The Grassroots Media Festival isn’t a film fest per se but it does incorporate video screenings into its expressions of cultural diversity through media, dance and performance. Co-sponsored by Chicago Indymedia, the event features Aztec dancers, martial arts, open mic performances and the Iron Mechanic Bicycle Race, where competitors build a bike from scratch then throw caution to the wind by actually racing it. Since Chicagoist is only capable of building a club sandwich, we’re pretty impressed. It starts Friday at 7:30 PM at Amor de Dios Methodist Church and Community Garden located at 2348 South Sawyer.
We’re also looking ahead to the fall at all the fests and revivals on the way.
Chicago Filmmakers will host the Manhattan Short Film Festival in mid-September along with the Estrojam 2005 Film Festival that same month. Of course, there’s also the Chicago International Film Festival that brings all the famous folks to town for a couple of weeks in October as well as Reeling 2005.
As for revival screenings, if you’re hearing the sounds of fun beginning to die then it must mean the kids at the University of Chicago have started classes again. Lucky for us, it also means a new slate of screenings at Doc Films. This fall’s themes include “From The Trenches: The Everyday Soldier”, “Hardboiled Dames: The Women of Film Noir” and retrospectives of the films of Wong Kar-Wai, Jean-Luc Godard, and other foreign hyphenates. Look for a schedule to be posted early next month.
By the time you’re finished with all that culture, you’ll be longing for a mindless, crappy movie. Don’t worry: the holiday movie season’s right around the corner.
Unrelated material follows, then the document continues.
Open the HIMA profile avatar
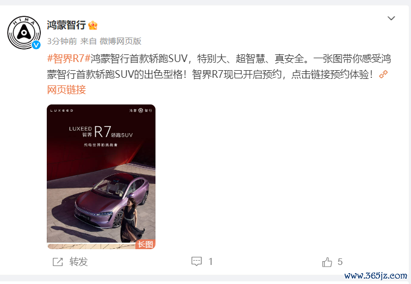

Update: The Chicago International Film Festival announced yesterday that the new Cameron Crowe Film Elizabethtown will open the fest and the locally-filmed The Weather Man starring Nicolas Cage and Michael Caine will close it out. Chicagoist is trying to keep from jumping out of our shorts over the news that Noah Baumbach's The Squid and the Whale will screen during the fest as well.